→ Given exercise
Present each line of the listing below as a row in a Markdown table with the columns Row and Line, skipping blank lines. Leave the pictures out of the answer.

Pointing listing for screenshots and pages:
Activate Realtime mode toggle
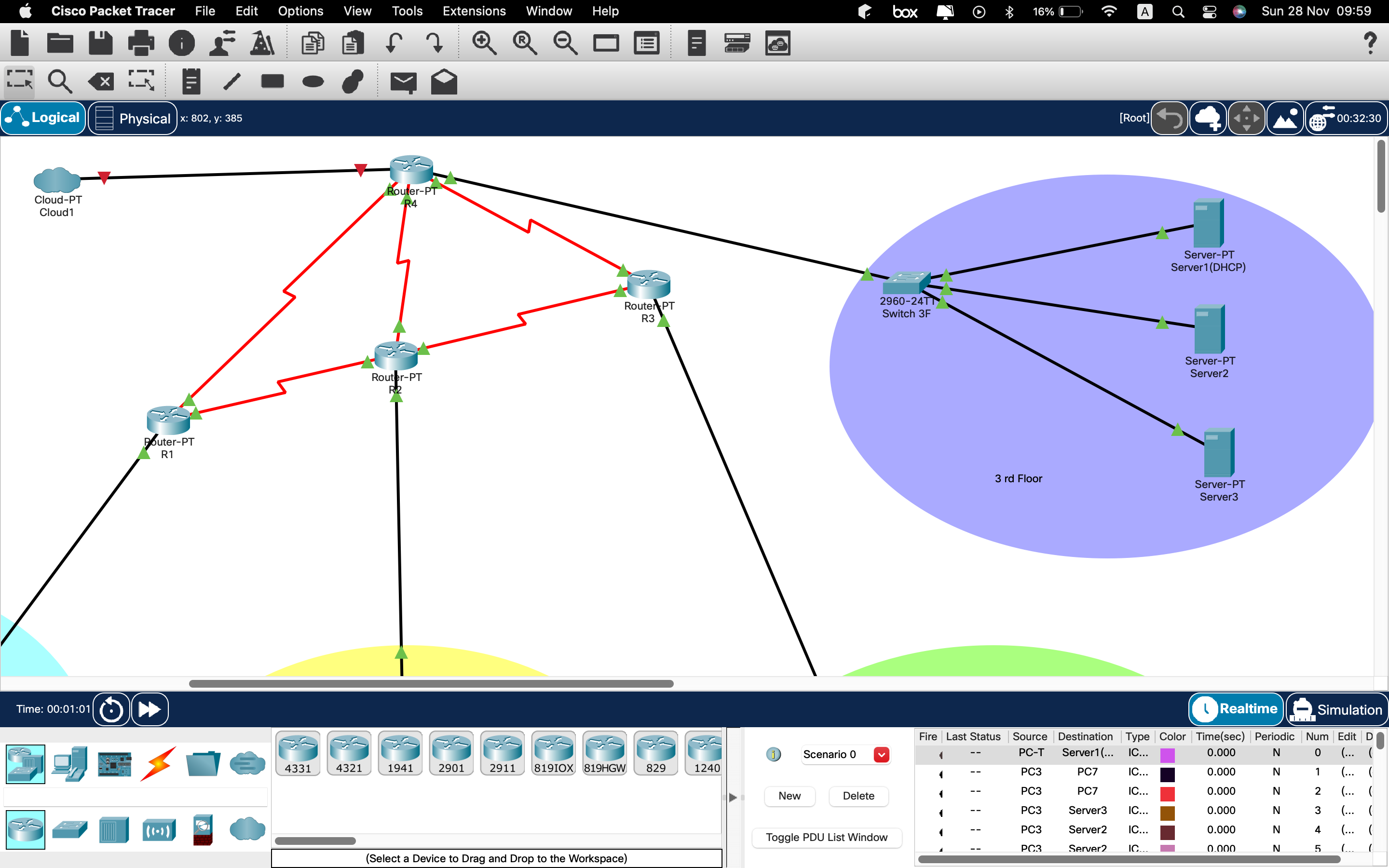The height and width of the screenshot is (868, 1389). click(x=1236, y=709)
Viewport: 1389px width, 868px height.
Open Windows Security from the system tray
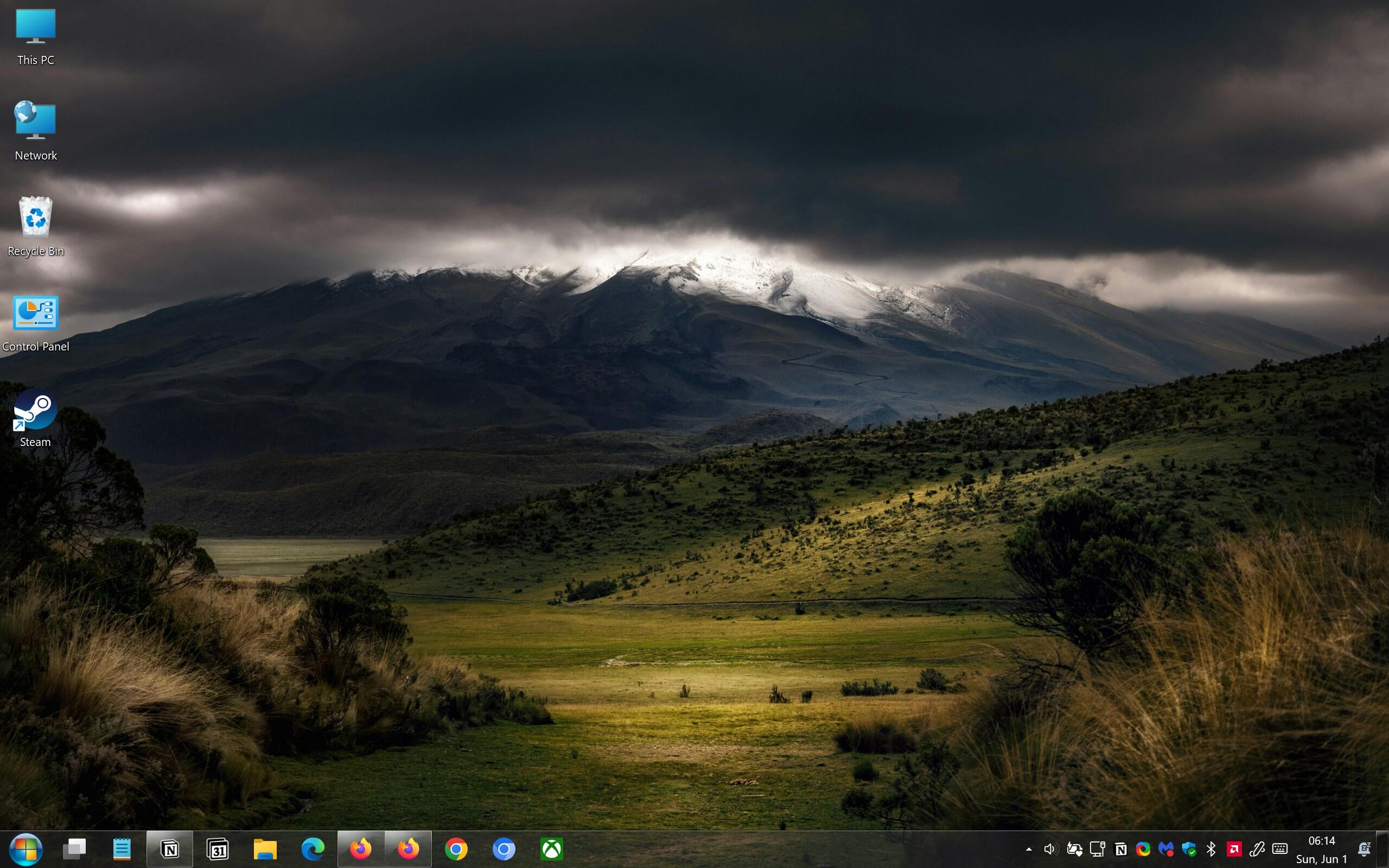1190,848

→ Exercise answer
| Row | Line |
|---|---|
| 1 | Activate Realtime mode toggle |
| 2 | The height and width of the screenshot is (868, 1389). click(x=1236, y=709) |
| 3 | Viewport: 1389px width, 868px height. |
| 4 | Open Windows Security from the system tray |
| 5 | 1190,848 |